Ruhsal ve toplumsal anne baba olmak demek ebeveynin çocuğunun bu yönde gereksinimlerini karşılaması ve yine ebeveynin bunu yaptığı için mutluluk duyması anlamına gelir. Peki çocuğumuzun ruhsal ve toplumsal olarak yetiştirmek için ne yapmalıyız?
Öncelikle çocuğun ailesinin çok sağlam temelleri atılmış olup anne , baba , kardeş ..vb rolleri iyi bilmesi ,benimsemesi ve ona uygun davranması çocukta bir " aile" kavramının oluşmasını sağlar ve böylelikle çocuğun ilk toplumsallaştığı grup olan kendi ailesinde bu adım sağlam atılmış olur. Aileden aldığı bu sağlam adımda ruhsal olarak ; sevgi , saygı,şefkat,güven duygusu , kendini bir birey olarak görmesi ,örnek alınabilecek anne baba örneğinin sunulması,sıcak bir yuva ...gibi gereksinimleri vardır. Bunların sağlanması ile çocuk kendine güvenli bir kişilik ve sağlıklı kişilik özellikleri geliştirir.
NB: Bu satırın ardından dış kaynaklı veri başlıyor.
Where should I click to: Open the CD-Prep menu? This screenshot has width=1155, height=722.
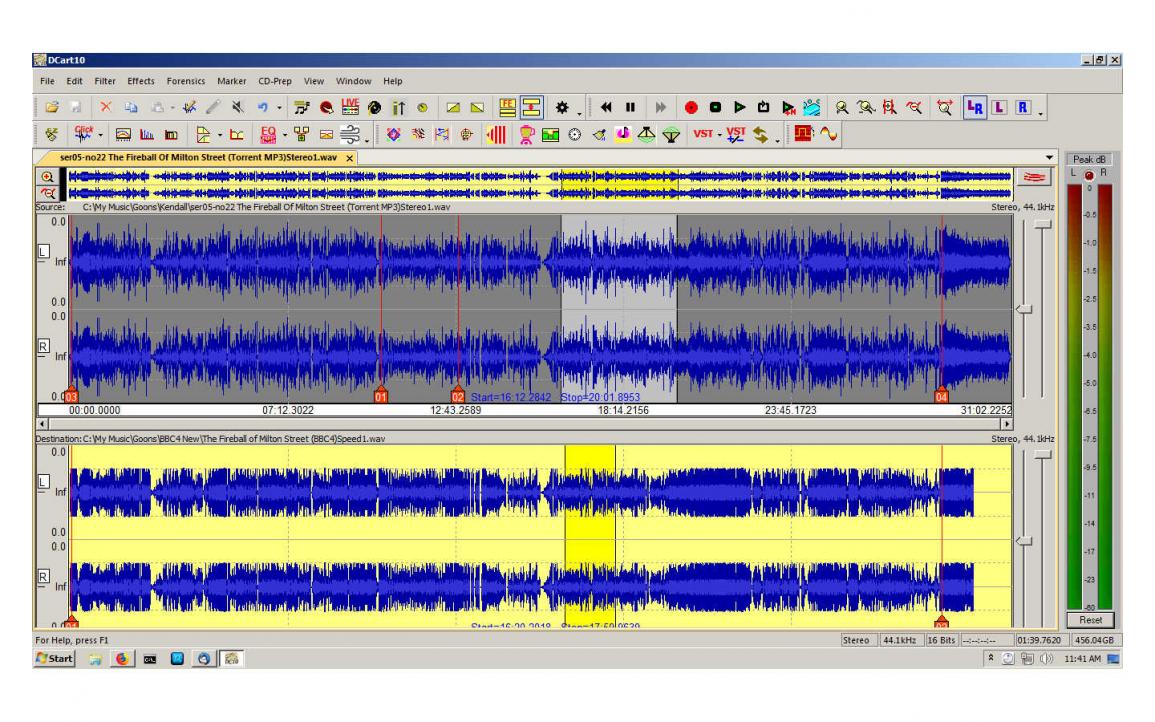click(275, 81)
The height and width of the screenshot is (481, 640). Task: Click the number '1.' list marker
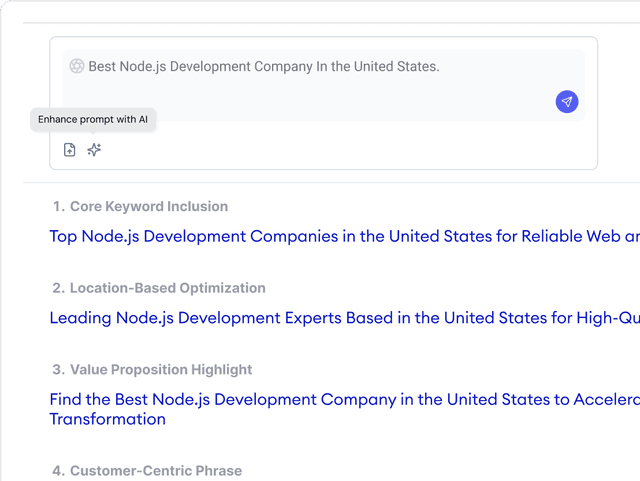click(x=59, y=207)
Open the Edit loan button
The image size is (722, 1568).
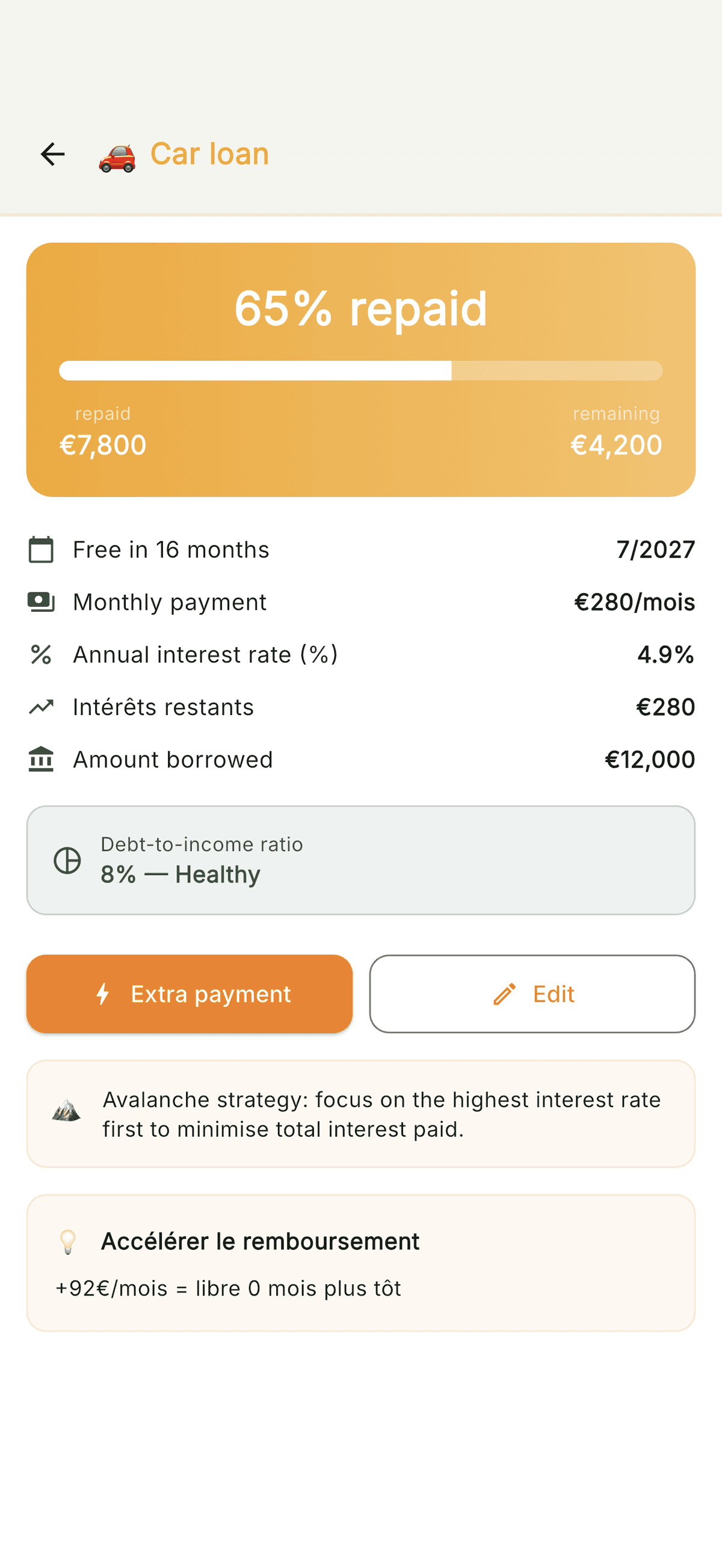point(532,994)
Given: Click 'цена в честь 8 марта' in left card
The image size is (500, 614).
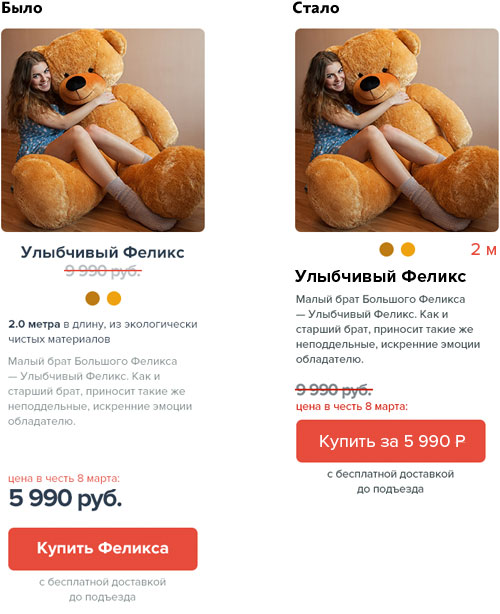Looking at the screenshot, I should coord(64,478).
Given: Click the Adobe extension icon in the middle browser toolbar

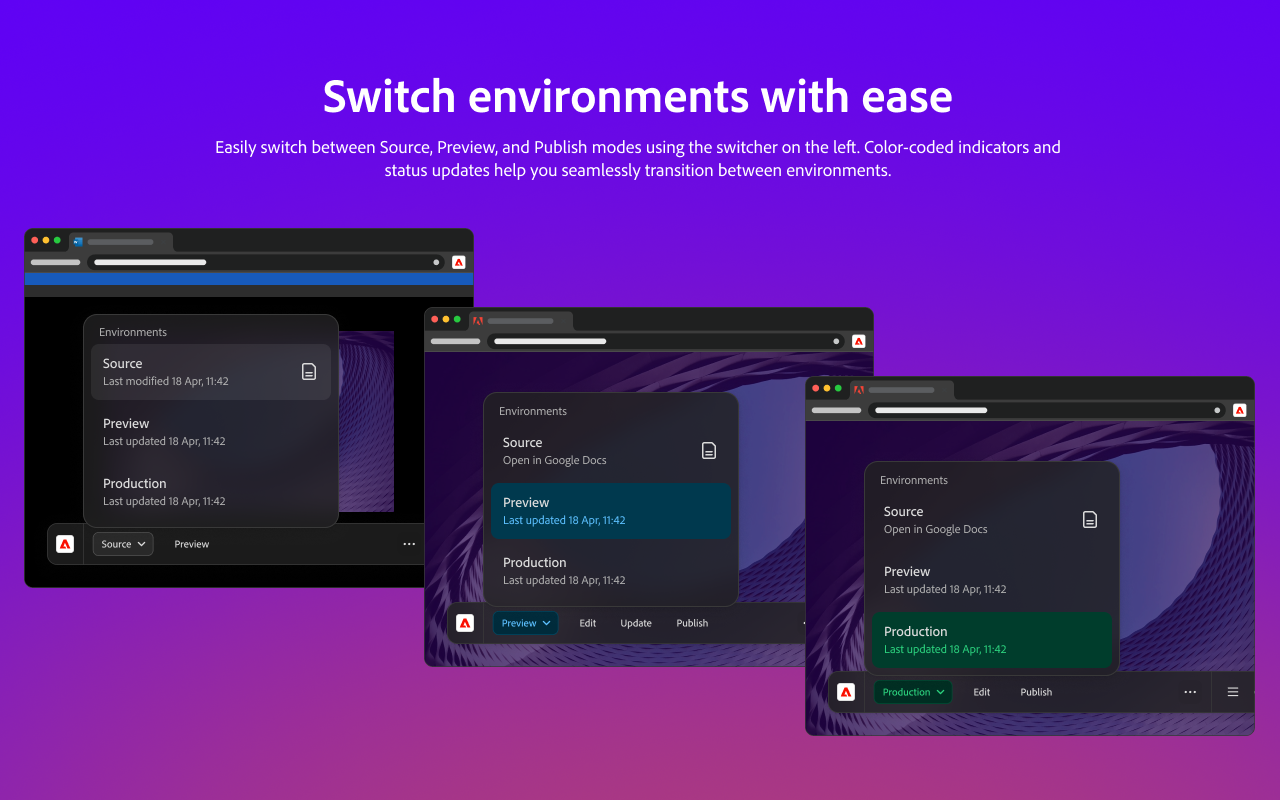Looking at the screenshot, I should pyautogui.click(x=859, y=341).
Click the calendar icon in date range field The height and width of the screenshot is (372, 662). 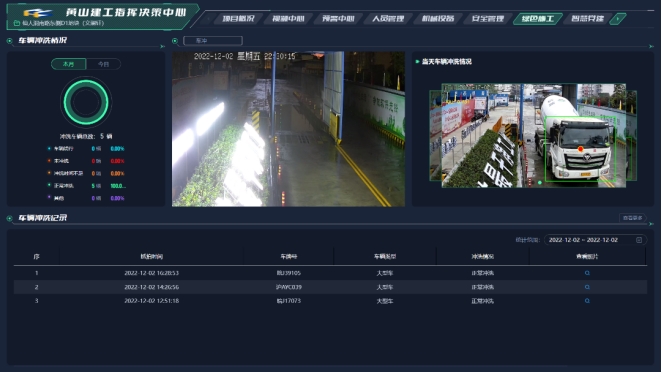click(x=639, y=240)
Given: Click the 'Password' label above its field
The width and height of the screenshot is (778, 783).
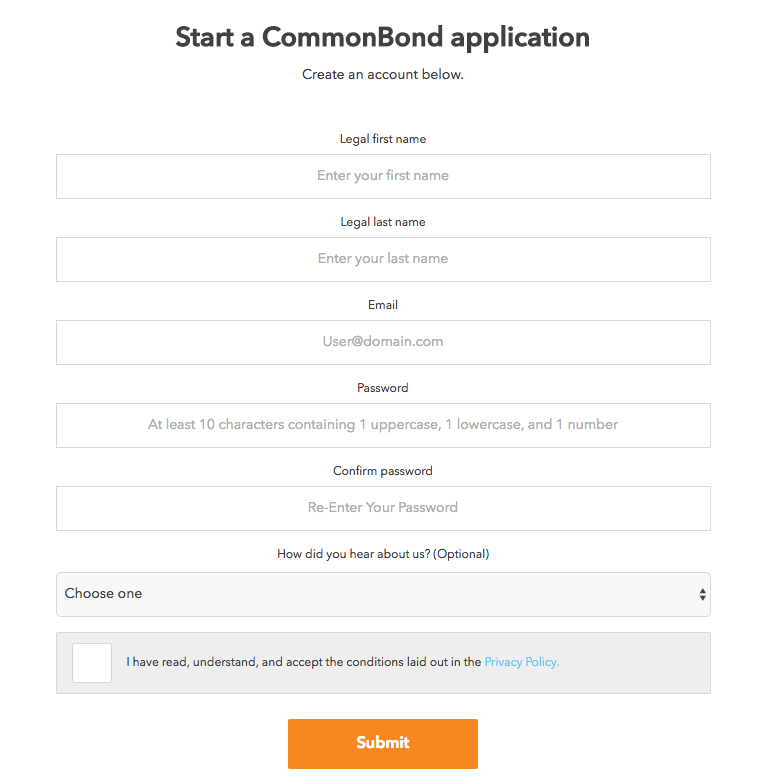Looking at the screenshot, I should point(383,388).
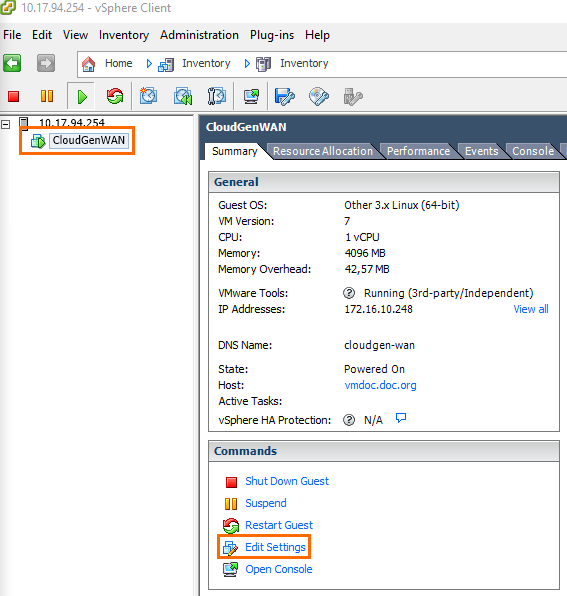Click the Revert to snapshot icon
This screenshot has width=567, height=596.
tap(183, 96)
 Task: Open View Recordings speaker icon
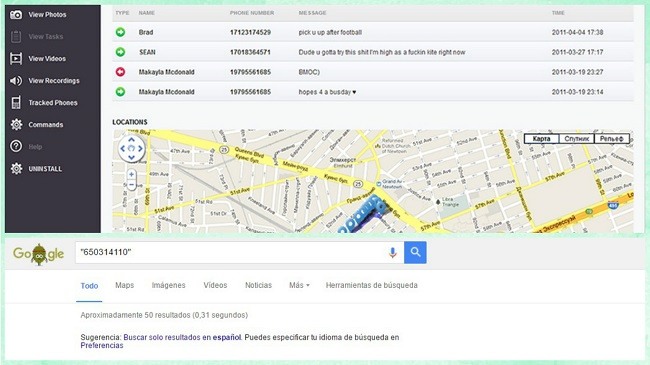pyautogui.click(x=16, y=80)
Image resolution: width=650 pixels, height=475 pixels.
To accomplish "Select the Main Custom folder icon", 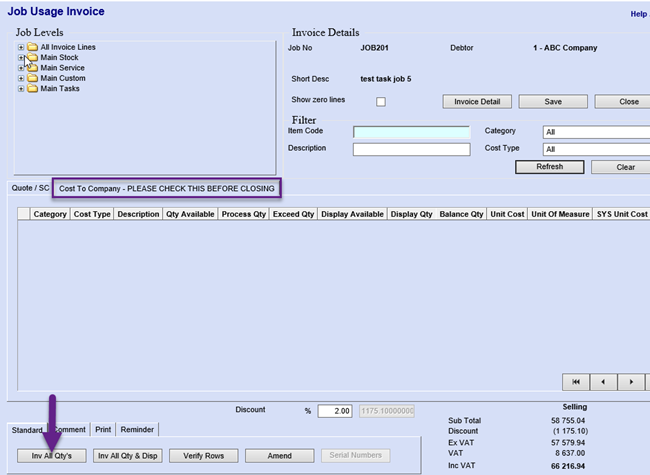I will pyautogui.click(x=33, y=78).
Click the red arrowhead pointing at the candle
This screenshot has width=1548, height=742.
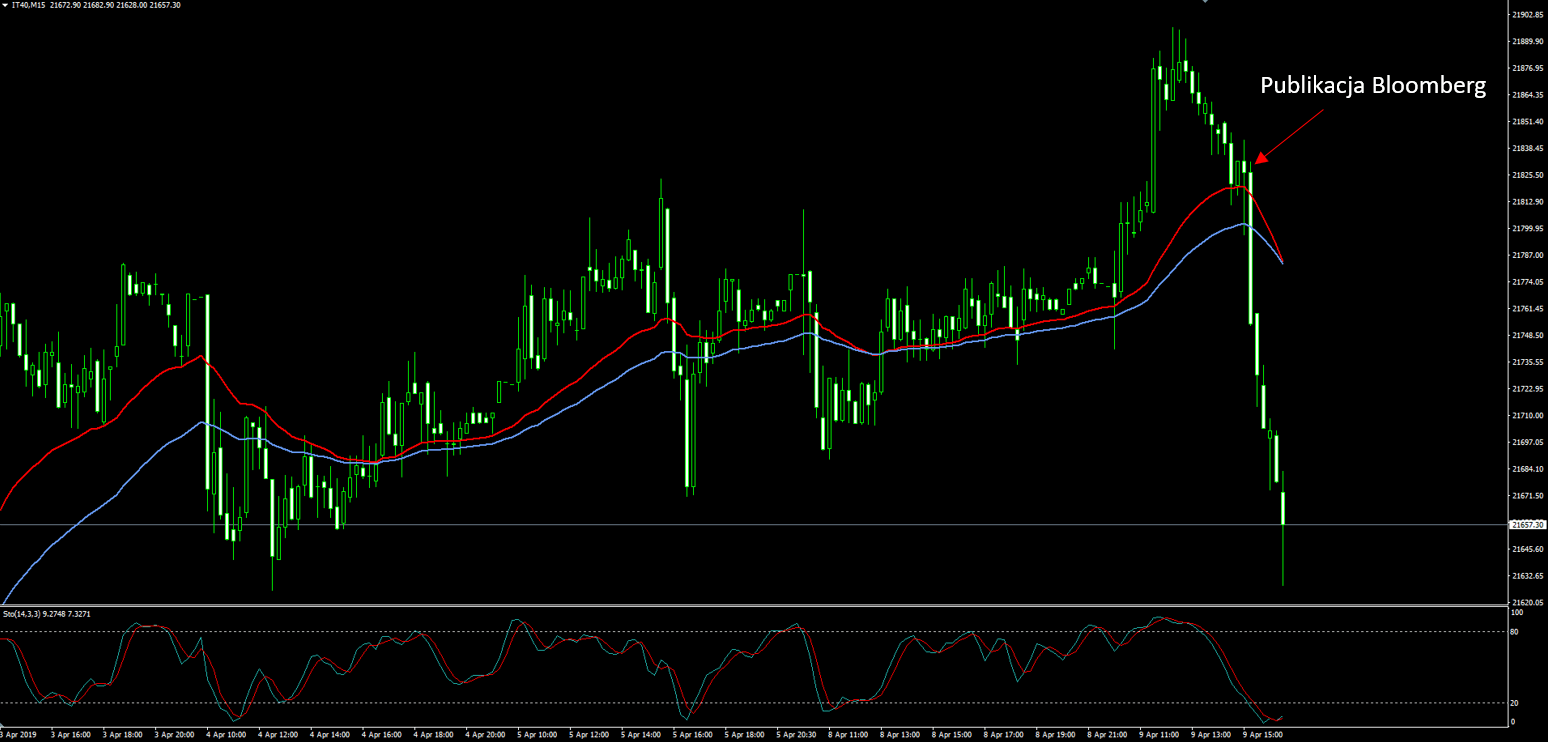1260,157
Çocuğun toplumsal gereksinimleri arasında sağlıklı bir aile kurumunda yaşamak ,ailenin bir bireyi olduğunu kavramak, toplumun değerlerini tanımak , toplumsallaşmak, diğer insanlarla ve özellikle yaşıtları ile iletişim kurmak,arkadaşları arasında değerli bir üye olmak,diğer insanların arasında belirli bir konumda olmak sayılabilir . Bu özellikleri ayrı ayrı yazmış olsak da bu özelliklerin hepsi tümüyle bir çocuğun ruhsal, bedensel ve toplumsal olarak sağlıklı bir şekilde gelişmesinde rolü vardır.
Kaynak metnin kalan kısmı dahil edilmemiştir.